Type Face-off

Chinese companies, after years of being branded copycats and counterfeiters, have begun to defend their own intellectual property (IP) at home and abroad as a result of their rising awareness and surging investment in innovation.

A recent example is Beijing Founder Electronics Co Ltd, the nation's largest font supplier, which sued online game companies Blizzard Entertainment and The9 on August 14 over unauthorized use of its type fonts.

Founder Electronics alleges the two companies, which operate the online game World of Warcraft in China, have used without authorization five fonts for which it owns the copyrights.

The Beijing-based company said the infringement has resulted in over 1 billion yuan in losses and requires compensation of 100 million yuan.

According to Founder Electronics, it is the largest IPR case filed by a Chinese company against a foreign enterprise since China joined the World Trade Organization (WTO).

"Companies should acquire our authorization before putting our fonts into commercial use," says Song Zhenying, a spokesperson for Founder Group, the parent company of Founder Electronics. "Neither Blizzard and The9 have done that before using them in the game."

Zhao Yurun, public relations director of The9, declined to comment on the issue in a telephone interview with China Business Weekly, saying the company was still preparing for the lawsuit.

Song said Founder Electronics filed the case with the High People's Court of Beijing Municipality on June 18 and expects the court to make a ruling soon.

"The case is the latest sign that IP awareness of Chinese companies has grown rapidly from hardly knowing what it is to guarding it with legal tools," said Chen Jihong, partner of Beijing-based Zhonglun W&D Law Firm.

China adopted laws for intellectual property as early as the 1980s, but local companies only became familiar with the concept with the nation's membership in the WTO in 2001, when the government made a series of commitments to strengthen intellectual property protection.

Overseas companies have since embarked campaigns to protect their intellectual property in China as the government moved to crack down on counterfeiting and piracy. Since China joined the WTO, domestic companies have paid more than $1 billion in compensation for IP violations, according to International Business Daily.

"At first Chinese companies were often caught as the defendants in IP cases, and some were even punished for infringements," says Chen. "But over the years, they quickly learned to stay away from the mine field, but also start to build their own fences."

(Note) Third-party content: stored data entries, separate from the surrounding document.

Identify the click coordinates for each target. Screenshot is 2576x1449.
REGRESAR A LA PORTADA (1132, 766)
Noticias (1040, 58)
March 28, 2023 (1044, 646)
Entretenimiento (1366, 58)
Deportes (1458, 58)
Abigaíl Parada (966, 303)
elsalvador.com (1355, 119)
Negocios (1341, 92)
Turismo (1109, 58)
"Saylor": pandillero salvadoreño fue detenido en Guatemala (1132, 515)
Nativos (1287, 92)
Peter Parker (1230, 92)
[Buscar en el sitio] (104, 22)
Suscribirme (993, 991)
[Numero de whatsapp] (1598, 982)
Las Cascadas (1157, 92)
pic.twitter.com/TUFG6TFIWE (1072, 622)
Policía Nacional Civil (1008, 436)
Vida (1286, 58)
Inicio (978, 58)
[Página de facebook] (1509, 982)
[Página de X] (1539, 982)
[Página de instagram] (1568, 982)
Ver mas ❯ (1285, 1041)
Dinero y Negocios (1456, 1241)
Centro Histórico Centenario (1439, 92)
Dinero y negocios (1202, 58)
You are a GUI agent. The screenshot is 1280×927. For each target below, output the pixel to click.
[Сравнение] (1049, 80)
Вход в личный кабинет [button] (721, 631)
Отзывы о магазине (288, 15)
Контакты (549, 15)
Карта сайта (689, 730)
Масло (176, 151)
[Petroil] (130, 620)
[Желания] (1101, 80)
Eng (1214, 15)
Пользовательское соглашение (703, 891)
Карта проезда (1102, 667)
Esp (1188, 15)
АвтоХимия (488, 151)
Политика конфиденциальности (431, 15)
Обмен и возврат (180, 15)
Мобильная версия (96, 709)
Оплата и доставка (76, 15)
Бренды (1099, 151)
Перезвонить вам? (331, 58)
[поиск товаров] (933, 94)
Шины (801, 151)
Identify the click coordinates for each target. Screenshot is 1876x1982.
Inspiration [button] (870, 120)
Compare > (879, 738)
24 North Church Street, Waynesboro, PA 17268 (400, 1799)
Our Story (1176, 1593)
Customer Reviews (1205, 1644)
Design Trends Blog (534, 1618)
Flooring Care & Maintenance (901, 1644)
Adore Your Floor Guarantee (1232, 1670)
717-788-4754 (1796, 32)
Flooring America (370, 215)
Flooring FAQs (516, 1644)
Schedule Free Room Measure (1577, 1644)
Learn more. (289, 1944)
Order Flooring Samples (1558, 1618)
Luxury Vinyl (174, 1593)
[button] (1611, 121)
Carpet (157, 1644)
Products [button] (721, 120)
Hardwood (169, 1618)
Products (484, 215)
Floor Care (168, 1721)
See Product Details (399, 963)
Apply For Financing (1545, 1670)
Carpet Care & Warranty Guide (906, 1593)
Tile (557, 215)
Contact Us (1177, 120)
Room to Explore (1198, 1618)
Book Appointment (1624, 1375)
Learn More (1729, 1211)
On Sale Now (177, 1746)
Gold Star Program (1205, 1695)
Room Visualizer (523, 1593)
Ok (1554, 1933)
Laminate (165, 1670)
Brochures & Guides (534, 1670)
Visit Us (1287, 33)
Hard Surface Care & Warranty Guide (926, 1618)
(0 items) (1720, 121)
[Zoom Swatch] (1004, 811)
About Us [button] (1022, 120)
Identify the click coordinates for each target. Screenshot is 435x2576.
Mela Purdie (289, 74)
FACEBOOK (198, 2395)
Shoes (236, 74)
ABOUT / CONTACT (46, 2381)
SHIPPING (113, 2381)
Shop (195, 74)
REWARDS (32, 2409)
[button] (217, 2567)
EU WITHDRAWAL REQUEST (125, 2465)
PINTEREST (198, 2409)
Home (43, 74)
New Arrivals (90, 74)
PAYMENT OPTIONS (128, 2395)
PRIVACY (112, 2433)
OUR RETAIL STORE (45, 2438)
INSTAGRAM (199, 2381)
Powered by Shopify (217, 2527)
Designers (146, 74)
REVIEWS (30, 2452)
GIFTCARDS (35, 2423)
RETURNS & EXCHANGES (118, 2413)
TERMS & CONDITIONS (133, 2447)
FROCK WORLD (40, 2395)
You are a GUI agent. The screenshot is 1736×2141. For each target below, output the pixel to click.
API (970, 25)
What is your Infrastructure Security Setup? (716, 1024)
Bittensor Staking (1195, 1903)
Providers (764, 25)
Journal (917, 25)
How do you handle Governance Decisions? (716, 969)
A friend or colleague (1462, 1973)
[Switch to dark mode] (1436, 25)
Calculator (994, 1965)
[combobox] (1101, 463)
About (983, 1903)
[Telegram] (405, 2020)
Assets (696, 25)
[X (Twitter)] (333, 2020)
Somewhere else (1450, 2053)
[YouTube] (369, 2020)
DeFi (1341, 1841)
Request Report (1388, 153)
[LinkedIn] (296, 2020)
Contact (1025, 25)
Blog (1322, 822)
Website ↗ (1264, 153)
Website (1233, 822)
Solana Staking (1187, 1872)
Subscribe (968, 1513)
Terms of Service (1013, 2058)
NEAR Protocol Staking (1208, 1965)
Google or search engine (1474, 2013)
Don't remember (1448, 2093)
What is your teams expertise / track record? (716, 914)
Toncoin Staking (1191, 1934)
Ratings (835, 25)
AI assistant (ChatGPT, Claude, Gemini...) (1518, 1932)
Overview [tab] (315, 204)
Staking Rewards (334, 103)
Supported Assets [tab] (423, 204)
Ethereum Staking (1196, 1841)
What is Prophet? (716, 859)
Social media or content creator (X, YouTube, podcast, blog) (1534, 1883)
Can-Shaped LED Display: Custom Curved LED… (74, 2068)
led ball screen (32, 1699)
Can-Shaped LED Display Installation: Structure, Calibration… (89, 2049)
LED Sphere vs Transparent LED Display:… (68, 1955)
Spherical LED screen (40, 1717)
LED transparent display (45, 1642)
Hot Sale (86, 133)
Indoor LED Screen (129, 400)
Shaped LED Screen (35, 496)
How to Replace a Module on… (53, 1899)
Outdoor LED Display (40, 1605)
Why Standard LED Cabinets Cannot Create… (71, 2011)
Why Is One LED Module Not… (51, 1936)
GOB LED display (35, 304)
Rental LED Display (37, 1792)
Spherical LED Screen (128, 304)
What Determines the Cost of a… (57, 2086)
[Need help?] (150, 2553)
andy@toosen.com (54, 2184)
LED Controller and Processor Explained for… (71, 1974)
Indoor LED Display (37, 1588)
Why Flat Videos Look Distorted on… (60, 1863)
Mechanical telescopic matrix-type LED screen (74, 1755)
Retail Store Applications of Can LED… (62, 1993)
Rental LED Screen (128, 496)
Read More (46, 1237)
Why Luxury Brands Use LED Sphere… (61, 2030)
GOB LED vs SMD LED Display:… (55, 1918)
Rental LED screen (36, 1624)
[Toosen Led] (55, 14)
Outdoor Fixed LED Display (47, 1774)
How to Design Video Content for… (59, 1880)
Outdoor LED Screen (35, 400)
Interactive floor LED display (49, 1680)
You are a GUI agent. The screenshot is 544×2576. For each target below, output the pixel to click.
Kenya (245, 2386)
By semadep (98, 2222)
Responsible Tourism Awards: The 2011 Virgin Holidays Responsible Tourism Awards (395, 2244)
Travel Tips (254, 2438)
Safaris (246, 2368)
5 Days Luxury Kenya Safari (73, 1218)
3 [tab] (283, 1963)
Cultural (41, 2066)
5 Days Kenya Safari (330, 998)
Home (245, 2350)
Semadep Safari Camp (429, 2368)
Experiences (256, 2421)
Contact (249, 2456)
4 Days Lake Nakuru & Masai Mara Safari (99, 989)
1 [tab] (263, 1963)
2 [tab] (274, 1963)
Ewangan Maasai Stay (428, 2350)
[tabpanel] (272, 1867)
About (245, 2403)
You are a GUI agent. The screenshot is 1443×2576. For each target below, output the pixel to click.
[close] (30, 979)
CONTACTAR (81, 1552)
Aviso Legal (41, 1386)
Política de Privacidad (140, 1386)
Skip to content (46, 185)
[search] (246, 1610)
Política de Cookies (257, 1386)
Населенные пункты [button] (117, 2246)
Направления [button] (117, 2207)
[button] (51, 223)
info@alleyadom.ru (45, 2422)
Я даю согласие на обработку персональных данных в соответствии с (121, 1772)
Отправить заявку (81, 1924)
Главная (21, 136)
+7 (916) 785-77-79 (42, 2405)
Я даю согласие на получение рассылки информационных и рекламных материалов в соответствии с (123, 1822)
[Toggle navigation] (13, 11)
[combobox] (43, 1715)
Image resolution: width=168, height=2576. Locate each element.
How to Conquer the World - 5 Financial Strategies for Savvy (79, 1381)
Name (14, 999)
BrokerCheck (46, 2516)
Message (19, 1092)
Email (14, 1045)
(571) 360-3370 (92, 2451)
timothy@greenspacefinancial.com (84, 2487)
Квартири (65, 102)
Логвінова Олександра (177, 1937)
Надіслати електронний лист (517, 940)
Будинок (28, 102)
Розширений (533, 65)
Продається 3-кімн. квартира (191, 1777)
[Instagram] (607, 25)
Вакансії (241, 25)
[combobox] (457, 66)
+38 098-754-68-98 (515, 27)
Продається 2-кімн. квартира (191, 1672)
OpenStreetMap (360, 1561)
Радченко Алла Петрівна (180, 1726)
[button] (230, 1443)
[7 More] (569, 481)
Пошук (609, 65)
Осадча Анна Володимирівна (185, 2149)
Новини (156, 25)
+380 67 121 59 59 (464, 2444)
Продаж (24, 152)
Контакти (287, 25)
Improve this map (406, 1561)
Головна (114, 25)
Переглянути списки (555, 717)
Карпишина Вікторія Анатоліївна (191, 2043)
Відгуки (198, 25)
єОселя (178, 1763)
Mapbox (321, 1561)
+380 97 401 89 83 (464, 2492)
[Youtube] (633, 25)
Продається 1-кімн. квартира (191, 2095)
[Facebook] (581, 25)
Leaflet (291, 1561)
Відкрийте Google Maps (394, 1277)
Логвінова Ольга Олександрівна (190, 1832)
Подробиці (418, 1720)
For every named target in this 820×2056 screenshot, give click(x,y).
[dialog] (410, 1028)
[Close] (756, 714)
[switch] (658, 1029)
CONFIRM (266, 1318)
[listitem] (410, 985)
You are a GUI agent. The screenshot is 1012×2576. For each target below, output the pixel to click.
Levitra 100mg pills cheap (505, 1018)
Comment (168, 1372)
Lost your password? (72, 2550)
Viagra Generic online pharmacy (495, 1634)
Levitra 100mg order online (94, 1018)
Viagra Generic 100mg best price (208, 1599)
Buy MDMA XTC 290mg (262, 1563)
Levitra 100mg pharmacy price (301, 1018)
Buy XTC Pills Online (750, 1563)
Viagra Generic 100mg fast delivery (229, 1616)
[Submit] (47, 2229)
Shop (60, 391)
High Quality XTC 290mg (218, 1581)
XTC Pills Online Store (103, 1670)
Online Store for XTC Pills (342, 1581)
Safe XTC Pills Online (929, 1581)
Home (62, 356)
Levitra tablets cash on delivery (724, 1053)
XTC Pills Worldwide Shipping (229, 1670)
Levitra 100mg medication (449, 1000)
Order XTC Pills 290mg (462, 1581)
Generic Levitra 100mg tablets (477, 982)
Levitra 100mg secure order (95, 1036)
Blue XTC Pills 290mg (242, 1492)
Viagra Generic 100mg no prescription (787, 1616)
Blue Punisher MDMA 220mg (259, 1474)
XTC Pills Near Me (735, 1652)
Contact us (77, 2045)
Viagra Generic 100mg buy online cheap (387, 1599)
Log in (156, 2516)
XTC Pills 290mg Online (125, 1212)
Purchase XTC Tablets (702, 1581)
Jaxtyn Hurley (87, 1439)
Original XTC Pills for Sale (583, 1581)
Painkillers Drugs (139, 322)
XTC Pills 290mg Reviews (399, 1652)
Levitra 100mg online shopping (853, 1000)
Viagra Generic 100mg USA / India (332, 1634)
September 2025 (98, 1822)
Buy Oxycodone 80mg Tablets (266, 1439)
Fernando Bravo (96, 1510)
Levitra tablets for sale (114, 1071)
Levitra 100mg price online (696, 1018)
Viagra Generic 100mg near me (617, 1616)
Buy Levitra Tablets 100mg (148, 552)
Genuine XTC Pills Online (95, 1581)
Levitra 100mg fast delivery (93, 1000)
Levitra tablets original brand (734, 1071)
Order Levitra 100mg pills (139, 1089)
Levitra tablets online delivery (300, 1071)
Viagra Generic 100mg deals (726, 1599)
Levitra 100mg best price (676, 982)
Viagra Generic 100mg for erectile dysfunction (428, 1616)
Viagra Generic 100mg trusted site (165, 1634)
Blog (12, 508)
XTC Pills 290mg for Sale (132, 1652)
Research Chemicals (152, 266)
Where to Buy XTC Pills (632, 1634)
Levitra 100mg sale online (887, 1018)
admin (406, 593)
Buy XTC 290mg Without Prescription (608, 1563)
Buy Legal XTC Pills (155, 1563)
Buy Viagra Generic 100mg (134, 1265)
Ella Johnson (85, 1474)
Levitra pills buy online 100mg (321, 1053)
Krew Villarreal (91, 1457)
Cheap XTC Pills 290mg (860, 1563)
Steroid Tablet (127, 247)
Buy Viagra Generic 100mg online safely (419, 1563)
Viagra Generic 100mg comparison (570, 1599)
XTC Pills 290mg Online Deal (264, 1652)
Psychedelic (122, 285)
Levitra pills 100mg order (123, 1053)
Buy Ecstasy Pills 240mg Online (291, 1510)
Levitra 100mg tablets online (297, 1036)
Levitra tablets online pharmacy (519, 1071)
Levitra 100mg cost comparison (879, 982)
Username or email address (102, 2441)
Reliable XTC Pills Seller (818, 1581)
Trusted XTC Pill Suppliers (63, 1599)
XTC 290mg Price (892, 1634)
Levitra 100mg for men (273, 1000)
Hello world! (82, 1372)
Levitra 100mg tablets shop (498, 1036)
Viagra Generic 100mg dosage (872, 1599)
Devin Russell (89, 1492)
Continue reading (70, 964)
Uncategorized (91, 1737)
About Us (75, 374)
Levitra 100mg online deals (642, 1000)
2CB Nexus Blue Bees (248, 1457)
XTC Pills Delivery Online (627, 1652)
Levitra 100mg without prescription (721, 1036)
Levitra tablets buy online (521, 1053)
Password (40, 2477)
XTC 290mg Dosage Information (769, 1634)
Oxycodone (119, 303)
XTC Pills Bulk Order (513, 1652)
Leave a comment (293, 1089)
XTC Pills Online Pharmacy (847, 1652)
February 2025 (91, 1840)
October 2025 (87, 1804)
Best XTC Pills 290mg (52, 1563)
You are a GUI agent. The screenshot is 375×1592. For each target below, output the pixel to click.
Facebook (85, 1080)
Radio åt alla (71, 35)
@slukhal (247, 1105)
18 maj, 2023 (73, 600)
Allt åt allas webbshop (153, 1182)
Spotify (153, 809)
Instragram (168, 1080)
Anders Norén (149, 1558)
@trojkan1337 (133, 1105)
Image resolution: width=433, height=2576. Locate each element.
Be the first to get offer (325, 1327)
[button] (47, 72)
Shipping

Founder Electronics began to develop Chinese fonts in 1974, when its founder Wang Xuan, a professor from Beijing University, developed China's first electronic typesetting system. The company says it has more than 90 percent of the font market in China's publishing industry and supplies 70 percent to 80 percent of the fonts used in the nation's TV industry.

The suit against the online game operators is not the company's first court case to protect its fonts. In 2005, it filed a similar case against a Shandong-based software company and received 300,000 yuan in compensation.

Increasing spending by domestic companies on research and development (R&D) also contributes to the rising awareness about intellectual property, says Chen.

China, which was long seen as an assembly base for overseas companies, has been promoting its homegrown enterprises to invest in innovation and move up the value chain. In 2006, the nation overtook Japan as the world's second-largest spender on R&D behind the US, according a report by the Organization for Economic Cooperation and Development (OECD).

The country invested an estimated $136 billion in R&D in 2006, more than the $130 billion by Japan, but still well behind the $330 billion spent in the US, the OECD report says. The organization also says the China's spending on R&D as a percentage of gross domestic product grew from 0.6 in 1995 to 1.3 percent in 2006.

The investment in innovation has already paid off as illustrated by the nation's soaring patent numbers. Patent filings increased by over eight-fold in between 1995 and 2005 as the country rose to be the fifth-largest in patents filed during the period, according to a report by the World Intellectual Property Organization, a UN agency.

In 2005, the latest year of which complete statistics are available, China's patent office saw the highest growth rate in the world, at 42.1 percent, while global numbers of rose by 4.7 percent.

The amount spent on R&D means a great deal of innovation, and homegrown companies like Founder Electronics are now developing their skills for guarding their own interests at home and abroad.

In July, General Protecht, an electrical goods manufacturer in East China's Zhejiang Province, won a three-year-long patent infringement lawsuit in the US.

In April 2004, US-based Leviton filed lawsuits against several customers of General Protecht in New Mexico, Florida and California, alleging patent infringements on its ground fault circuit interrupter, a small electrical device used to reduce the risk of electrocution.

General Protecht, whose products are widely exported, then employed to a US law firm to prepare for the suit. The company said it paid great attention to patents over the years and had obtained several invention patents and outward design patents in China as well as in the US.

After three years of legal proceedings, a federal Court in New Mexico ruled the device made by General Protecht did not infringe on the patents of Leviton.

During the legal process, General Protecht had declining sales in the US while paying hefty legal fees.

"But we vowed not to back down, as we believe Chinese companies can be treated fairly and impartially according to the rule of law in the US", said Chen Wusheng, General Protecht's president in an earlier interview with China Daily.